The task =
Lines in the entries below where the word "checkbox" shows up should each be copied.

----

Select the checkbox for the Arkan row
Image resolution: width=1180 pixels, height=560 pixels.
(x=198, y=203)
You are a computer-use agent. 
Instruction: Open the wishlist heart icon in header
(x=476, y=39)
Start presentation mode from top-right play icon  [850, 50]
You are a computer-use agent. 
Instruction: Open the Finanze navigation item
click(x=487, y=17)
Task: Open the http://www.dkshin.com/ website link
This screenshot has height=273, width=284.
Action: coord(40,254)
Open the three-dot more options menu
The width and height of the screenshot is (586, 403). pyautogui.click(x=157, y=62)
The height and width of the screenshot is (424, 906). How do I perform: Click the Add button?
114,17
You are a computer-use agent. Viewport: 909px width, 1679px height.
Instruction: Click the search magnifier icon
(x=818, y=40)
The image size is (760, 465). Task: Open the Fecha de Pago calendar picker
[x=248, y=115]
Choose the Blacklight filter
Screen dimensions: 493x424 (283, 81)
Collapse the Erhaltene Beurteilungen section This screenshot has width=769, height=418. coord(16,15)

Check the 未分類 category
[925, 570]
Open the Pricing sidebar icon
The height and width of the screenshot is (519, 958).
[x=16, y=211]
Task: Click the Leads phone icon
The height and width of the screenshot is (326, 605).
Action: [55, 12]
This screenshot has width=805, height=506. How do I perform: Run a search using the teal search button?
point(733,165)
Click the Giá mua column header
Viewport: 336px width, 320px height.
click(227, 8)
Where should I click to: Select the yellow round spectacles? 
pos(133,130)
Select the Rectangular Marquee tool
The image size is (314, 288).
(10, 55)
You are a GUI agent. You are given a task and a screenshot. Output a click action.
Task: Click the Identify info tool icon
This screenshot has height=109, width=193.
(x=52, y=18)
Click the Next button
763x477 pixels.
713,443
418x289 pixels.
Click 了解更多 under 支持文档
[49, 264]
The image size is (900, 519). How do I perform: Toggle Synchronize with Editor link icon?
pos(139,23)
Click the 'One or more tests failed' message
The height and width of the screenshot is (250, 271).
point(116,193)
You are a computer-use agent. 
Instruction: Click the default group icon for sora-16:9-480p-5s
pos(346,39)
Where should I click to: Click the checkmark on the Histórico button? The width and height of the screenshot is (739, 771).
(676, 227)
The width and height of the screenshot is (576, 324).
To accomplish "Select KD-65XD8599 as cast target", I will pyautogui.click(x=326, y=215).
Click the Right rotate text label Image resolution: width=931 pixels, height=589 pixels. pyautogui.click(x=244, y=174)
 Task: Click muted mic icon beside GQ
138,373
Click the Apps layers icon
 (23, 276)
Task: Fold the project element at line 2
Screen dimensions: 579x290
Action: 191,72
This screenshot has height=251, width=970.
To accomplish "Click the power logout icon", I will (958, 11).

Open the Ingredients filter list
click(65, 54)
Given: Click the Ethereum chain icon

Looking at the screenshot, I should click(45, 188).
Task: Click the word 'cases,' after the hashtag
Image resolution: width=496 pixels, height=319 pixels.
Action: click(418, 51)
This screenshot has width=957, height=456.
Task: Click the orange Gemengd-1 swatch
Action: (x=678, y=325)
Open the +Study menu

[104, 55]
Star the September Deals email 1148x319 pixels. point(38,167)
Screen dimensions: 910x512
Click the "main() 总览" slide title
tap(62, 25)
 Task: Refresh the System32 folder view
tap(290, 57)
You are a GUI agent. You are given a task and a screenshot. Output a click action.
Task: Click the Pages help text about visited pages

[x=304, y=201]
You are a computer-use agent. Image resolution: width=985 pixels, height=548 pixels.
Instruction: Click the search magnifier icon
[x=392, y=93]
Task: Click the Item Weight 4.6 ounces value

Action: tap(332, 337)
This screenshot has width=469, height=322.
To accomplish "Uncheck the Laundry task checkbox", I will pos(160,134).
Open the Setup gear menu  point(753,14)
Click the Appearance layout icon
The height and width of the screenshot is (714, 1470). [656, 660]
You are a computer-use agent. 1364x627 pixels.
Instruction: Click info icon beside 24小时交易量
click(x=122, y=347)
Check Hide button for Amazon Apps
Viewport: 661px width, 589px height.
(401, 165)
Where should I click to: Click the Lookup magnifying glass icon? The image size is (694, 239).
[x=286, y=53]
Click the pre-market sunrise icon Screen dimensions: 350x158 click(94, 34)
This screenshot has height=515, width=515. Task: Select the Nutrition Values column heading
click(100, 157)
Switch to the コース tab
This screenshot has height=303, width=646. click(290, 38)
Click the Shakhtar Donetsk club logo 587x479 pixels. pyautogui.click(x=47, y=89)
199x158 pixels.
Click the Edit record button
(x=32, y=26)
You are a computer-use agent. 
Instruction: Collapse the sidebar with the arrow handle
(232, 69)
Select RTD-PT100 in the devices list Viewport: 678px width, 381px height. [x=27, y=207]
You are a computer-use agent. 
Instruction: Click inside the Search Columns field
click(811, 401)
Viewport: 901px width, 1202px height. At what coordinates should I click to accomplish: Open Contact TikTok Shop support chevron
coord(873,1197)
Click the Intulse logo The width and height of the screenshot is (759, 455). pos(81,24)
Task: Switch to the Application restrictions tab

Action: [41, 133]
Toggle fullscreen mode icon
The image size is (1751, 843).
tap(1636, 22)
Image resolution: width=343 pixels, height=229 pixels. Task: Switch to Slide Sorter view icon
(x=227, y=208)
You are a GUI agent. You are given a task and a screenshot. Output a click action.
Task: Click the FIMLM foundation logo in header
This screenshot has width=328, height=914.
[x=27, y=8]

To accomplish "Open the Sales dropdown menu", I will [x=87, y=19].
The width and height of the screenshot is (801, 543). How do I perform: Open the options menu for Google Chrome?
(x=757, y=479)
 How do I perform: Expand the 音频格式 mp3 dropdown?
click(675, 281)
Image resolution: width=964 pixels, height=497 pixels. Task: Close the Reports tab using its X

----

Result of the exercise =
Select the checkbox for the Arkan row
To accomplish "Uncheck the Laundry task checkbox", I will pos(160,134).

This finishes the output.